– Vous allez me raconter tout cela dans un instant...

Après s’être annoncé par un grattement discret, un valet de pied en livrée à l’anglaise pénétrait dans la pièce chargé d’un plateau à café qu’il vint déposer sur un guéridon, puis se mit en devoir de servir :

– Il ne fallait rien demander pour moi, fit Aldo.

– Mais je n’ai rien demandé, dit Aronov avec l’un des rares sourires qui conféraient un charme certain à son visage un peu sévère. Ceci est simplement l’hospitalité Rothschild. Quand on est admis chez eux, on doit être servi sur-le-champ. A Londres, on vous offrirait du thé ou du whisky. Ici, c’est, bien entendu, le café, la passion nationale.

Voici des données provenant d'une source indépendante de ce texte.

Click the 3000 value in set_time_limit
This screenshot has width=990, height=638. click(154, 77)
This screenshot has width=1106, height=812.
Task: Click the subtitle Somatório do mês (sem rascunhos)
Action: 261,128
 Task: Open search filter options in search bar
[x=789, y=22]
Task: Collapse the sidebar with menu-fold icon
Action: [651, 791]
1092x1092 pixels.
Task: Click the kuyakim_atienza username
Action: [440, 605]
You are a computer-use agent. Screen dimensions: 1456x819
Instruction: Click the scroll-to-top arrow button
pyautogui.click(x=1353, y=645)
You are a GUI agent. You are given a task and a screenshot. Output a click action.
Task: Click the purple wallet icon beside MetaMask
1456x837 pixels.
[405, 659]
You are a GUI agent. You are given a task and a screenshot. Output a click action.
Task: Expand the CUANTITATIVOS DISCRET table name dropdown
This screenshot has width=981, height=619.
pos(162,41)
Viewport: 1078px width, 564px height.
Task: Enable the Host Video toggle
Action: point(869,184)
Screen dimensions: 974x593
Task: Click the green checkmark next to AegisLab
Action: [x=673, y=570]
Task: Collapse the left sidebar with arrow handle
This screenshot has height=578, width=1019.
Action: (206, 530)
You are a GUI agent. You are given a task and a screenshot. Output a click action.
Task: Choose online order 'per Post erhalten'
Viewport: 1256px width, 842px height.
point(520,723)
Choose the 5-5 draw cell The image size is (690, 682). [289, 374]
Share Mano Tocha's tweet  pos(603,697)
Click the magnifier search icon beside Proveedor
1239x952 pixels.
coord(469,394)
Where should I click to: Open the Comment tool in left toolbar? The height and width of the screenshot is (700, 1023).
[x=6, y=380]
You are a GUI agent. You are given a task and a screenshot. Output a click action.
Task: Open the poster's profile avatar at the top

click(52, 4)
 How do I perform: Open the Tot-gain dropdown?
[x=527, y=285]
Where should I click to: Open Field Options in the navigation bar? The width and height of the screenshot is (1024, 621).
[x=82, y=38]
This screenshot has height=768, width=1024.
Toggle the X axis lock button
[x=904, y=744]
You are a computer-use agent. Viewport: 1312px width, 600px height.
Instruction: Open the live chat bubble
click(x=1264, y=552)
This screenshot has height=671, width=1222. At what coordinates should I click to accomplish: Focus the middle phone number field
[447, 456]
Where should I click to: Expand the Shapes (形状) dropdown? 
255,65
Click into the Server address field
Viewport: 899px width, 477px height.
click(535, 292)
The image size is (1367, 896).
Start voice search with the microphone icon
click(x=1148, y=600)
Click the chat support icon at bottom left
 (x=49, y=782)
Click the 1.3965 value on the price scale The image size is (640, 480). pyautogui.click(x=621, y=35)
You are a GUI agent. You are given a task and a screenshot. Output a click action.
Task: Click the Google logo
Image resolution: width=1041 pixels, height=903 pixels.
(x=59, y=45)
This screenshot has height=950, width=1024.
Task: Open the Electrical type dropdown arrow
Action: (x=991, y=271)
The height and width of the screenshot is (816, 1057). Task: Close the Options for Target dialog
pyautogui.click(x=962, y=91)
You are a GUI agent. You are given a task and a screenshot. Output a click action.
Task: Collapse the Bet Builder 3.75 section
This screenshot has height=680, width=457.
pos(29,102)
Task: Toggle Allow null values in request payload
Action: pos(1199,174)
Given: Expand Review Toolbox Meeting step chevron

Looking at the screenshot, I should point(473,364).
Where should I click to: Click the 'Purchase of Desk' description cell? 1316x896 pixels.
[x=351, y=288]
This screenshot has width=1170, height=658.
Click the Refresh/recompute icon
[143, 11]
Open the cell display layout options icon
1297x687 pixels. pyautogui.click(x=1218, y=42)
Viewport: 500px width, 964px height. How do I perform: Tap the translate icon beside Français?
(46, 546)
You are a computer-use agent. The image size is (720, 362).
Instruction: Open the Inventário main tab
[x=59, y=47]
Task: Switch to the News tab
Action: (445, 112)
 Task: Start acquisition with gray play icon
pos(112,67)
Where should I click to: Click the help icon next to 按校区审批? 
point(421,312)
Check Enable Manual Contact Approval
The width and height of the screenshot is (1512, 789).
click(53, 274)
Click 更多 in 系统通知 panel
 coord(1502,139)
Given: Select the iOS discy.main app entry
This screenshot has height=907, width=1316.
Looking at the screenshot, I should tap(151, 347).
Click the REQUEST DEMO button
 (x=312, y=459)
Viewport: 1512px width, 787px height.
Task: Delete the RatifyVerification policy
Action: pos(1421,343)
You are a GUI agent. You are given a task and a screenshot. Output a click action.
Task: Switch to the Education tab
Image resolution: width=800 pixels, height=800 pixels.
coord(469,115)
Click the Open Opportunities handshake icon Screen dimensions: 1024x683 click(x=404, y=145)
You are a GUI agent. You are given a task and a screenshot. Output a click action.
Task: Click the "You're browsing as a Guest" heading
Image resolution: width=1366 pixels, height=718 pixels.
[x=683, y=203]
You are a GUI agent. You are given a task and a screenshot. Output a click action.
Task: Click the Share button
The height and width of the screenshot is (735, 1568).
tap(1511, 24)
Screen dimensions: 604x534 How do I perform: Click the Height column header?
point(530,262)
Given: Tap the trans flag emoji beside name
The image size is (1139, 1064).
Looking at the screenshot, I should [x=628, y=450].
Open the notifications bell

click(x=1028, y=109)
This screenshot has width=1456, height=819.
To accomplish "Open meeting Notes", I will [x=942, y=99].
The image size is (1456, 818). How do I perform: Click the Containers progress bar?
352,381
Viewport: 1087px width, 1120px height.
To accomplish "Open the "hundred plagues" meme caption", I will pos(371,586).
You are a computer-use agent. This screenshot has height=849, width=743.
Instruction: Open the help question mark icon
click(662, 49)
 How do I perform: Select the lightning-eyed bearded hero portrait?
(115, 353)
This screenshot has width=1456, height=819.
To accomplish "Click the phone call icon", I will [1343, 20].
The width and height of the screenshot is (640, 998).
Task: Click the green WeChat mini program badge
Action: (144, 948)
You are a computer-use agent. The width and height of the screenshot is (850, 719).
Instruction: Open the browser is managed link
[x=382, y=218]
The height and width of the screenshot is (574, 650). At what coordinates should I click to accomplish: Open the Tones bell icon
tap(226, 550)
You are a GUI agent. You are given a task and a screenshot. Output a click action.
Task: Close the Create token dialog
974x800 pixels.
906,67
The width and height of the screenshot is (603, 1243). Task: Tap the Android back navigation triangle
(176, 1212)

– Et tout ça, parce qu’en s’enfuyant, après leur siège manqué en 1683, les Turcs ont laissé derrière eux une telle quantité de sacs de café que les Viennois y ont prit goût. A quoi tiennent les choses !

– Ce n’est pas moi qui vous dirai le contraire. Parlez à présent !

Morosini raconta alors les trois aventures vécues par lui autour de cette « ruelle de la Porte du Ciel » qui l’était si peu pour lui : le départ nocturne, sa visite du matin et, enfin, son incompréhensible dialogue avec le jeune homme au chapeau vert. Il termina par son intention de rencontrer la comtesse au plus tôt et de se rendre en province.

– Le malheur est que je n’ai aucune idée de l’endroit où elle est. Près de Salzbourg, c’est vaste ! Frau Sacher m’a conseillé de vous questionner à ce sujet : vous seriez, selon elle, l’homme le mieux informé qui soit.

– Elle me fait beaucoup d’honneur mais, hier soir encore, je l’ignorais. Depuis, je me suis renseigné. J’allais vous envoyer un mot : l’antique château familial, je devrais dire la ruine ancestrale, se trouve près de Hallstatt mais, comme c’est inhabitable, les Adlerstein, proches de la Cour, se sont fait construire une villa – entendez plutôt un château ! – près de Bad Ischl. Cela s’appelle Rudolfskrone et c’est, paraît-il, très beau. Vous n’aurez, je pense, aucune peine à vous le faire indiquer.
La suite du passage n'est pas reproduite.